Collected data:

--------------------------------------------------

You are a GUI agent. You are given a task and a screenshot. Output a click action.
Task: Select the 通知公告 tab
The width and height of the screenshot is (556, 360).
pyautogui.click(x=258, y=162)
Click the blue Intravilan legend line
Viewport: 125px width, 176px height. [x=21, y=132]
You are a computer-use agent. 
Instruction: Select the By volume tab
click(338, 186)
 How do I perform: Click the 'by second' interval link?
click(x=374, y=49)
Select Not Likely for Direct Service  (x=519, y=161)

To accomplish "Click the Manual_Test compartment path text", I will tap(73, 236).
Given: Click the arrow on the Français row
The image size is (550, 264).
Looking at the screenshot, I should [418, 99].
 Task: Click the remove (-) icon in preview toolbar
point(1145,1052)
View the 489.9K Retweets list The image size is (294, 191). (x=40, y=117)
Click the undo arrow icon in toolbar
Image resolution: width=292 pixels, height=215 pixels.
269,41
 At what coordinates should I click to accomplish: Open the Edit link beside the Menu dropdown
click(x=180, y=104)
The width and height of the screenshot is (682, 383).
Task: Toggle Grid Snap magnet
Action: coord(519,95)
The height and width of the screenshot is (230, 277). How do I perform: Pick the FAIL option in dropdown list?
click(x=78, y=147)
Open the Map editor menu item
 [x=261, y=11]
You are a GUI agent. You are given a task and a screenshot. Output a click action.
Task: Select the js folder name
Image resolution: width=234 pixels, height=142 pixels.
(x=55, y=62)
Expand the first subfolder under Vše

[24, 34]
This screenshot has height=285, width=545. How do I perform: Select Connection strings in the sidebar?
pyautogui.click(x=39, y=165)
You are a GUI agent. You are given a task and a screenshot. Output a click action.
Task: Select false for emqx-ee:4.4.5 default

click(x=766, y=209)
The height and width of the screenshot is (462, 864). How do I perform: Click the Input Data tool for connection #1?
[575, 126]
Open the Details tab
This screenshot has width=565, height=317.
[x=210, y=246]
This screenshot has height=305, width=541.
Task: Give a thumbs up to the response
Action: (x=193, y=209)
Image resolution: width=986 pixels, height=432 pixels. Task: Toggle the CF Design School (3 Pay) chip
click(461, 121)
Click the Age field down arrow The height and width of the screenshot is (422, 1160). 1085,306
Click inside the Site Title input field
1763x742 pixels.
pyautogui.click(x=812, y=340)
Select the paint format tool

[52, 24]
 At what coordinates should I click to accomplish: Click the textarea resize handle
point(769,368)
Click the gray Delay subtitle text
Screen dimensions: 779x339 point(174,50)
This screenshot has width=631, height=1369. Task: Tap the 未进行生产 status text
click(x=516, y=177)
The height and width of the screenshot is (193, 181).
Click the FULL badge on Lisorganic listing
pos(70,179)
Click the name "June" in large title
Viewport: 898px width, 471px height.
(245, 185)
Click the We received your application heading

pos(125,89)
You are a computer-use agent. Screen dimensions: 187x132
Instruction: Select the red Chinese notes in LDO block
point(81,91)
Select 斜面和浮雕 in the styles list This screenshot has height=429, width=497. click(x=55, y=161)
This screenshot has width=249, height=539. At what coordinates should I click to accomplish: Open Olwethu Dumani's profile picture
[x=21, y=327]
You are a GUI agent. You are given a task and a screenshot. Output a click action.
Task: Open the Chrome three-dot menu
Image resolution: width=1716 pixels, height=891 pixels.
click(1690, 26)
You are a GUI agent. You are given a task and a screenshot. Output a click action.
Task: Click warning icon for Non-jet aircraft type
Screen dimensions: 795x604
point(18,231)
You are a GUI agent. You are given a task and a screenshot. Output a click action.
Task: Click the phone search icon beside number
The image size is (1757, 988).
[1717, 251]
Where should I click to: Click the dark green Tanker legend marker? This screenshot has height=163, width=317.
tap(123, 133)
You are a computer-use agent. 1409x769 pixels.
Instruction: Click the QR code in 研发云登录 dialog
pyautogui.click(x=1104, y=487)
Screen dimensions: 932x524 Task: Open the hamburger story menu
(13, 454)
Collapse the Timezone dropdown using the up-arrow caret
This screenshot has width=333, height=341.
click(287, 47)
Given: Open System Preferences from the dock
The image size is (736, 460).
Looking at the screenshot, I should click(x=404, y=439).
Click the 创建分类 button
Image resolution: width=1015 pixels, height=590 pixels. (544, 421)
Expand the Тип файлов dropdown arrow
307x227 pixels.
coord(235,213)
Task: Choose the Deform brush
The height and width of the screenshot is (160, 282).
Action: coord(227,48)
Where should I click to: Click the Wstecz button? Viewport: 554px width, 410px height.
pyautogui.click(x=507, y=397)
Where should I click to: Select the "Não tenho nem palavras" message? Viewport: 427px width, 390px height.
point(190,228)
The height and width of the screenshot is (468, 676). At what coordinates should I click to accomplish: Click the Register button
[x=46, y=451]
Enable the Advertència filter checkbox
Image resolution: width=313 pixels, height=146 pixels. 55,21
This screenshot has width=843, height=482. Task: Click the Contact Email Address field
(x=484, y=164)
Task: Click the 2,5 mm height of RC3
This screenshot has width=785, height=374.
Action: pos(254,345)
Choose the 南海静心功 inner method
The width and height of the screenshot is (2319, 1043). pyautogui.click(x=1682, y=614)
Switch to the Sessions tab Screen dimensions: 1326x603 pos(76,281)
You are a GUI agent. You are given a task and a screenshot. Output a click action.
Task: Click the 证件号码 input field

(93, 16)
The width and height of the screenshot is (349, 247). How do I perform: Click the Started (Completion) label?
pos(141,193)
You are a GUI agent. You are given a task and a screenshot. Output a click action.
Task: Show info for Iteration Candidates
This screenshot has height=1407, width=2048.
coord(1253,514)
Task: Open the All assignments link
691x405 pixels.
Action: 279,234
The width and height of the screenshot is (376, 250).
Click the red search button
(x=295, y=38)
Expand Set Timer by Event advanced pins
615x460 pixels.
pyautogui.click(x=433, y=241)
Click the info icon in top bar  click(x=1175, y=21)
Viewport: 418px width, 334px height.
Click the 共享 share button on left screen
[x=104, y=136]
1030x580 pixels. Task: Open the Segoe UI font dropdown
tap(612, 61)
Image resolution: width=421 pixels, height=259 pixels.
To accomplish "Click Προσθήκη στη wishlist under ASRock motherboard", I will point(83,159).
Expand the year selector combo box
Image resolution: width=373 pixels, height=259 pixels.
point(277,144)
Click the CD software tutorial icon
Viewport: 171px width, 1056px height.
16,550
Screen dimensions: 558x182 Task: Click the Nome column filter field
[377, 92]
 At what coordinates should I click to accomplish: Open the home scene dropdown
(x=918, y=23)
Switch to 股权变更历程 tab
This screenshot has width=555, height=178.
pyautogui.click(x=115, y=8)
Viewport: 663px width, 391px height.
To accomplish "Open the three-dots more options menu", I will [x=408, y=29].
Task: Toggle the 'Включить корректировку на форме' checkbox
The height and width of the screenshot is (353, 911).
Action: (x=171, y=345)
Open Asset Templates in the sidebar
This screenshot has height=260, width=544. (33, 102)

--------------------------------------------------

- [Task]: Give only the number of lines in the data that hold the string "name".

- [Answer section]: 2